Drop-in replacement for the OpenAI API with built-in DLP. Scans every prompt and response for PII, credentials, and injection attacks. Routes across 6 LLM backends. Self-hosted, zero telemetry.
Client (any SDK) → OpenClaw Proxy → [DLP Scan] → LLM Backend
↓ ↓
PII blocked/redacted OpenAI / Anthropic
Injection blocked Google / Ollama
Logged + alerted vLLM / OpenClaw
| Feature | LiteLLM | Portkey | OpenRouter | OpenClaw |
|---|---|---|---|---|
| Multi-provider routing | ✅ | ✅ | ✅ | ✅ |
| PII/credential scanning | ❌ | ❌ | ❌ | ✅ |
| Injection detection | ❌ | ❌ | ❌ | ✅ |
| Security webhooks | ❌ | ❌ | ❌ | ✅ |
| Spend tracking + budgets | ✅ | ✅ | ❌ | ✅ |
| Multi-tenancy | ❌ | ✅ | ❌ | ✅ |
| Self-hosted | ✅ | ❌ | ❌ | ✅ |
| Helm chart + Prometheus | ❌ | ❌ | ❌ | ✅ |
Scans inbound prompts for PII (SSN, credit cards, API keys) and injection attacks.
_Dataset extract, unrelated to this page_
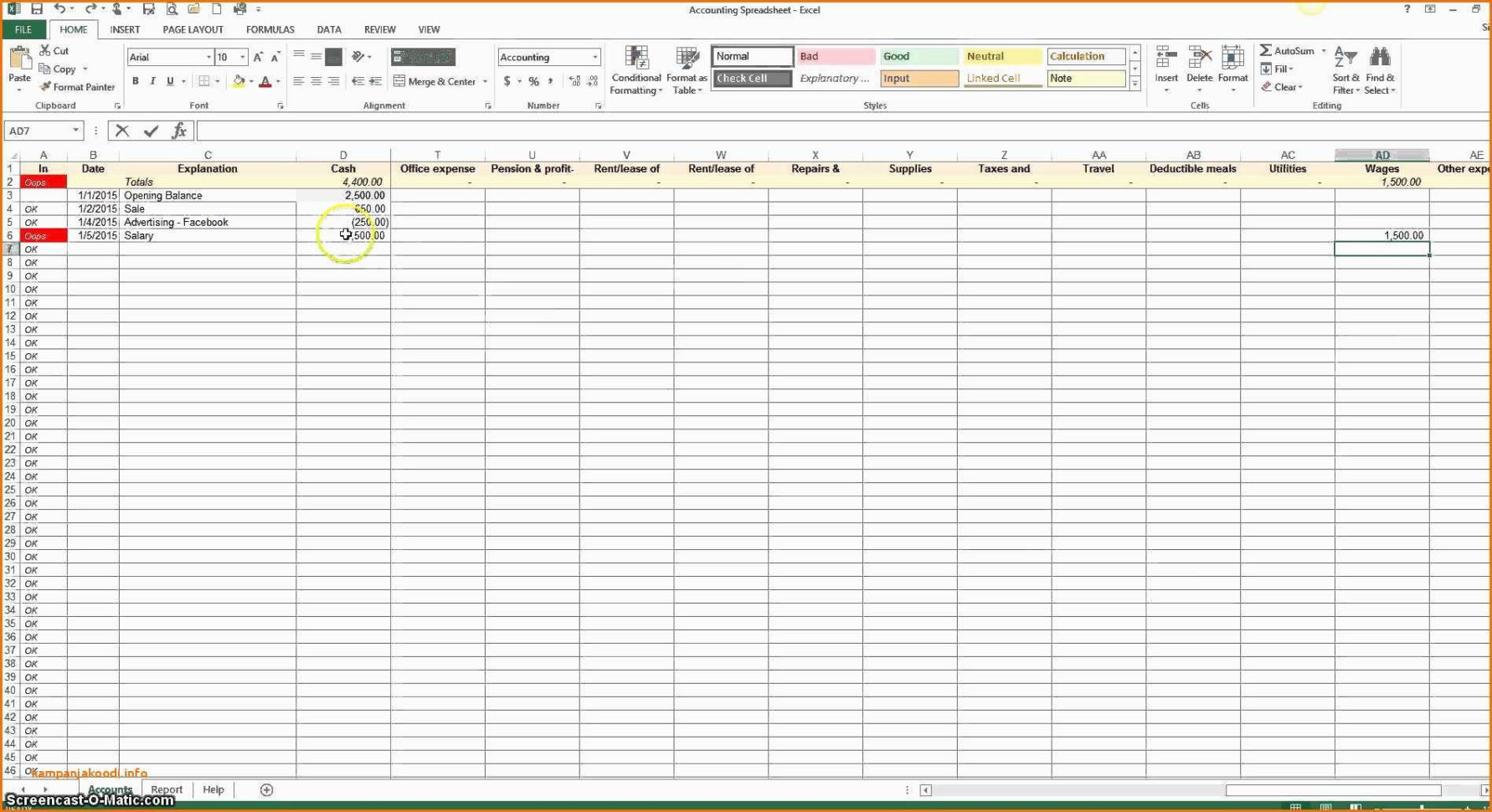
Task: Open the Accounting number format dropdown
Action: point(596,57)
Scans outbound responses for PII leakage. Block, redact, or log.
Route by model prefix. gpt-* → OpenAI, claude-* → Anthropic, gemini-* → Google. Fallback chains on failure. Load balancing (3 strategies).
Per-backend cost calculation. Monthly budgets with 402 enforcement. GET /spend endpoint. Multi-tenant budgets.
Per-team API keys with own rate limits, budgets, and backend/model restrictions. Enterprise-ready out of the box.
In-memory LRU cache with TTL. Redis support for shared cache. Saves money on repeated prompts.
Live dashboard, Prometheus metrics, JSONL logs, Kafka for high-scale, X-Request-Id tracing. Grafana-ready.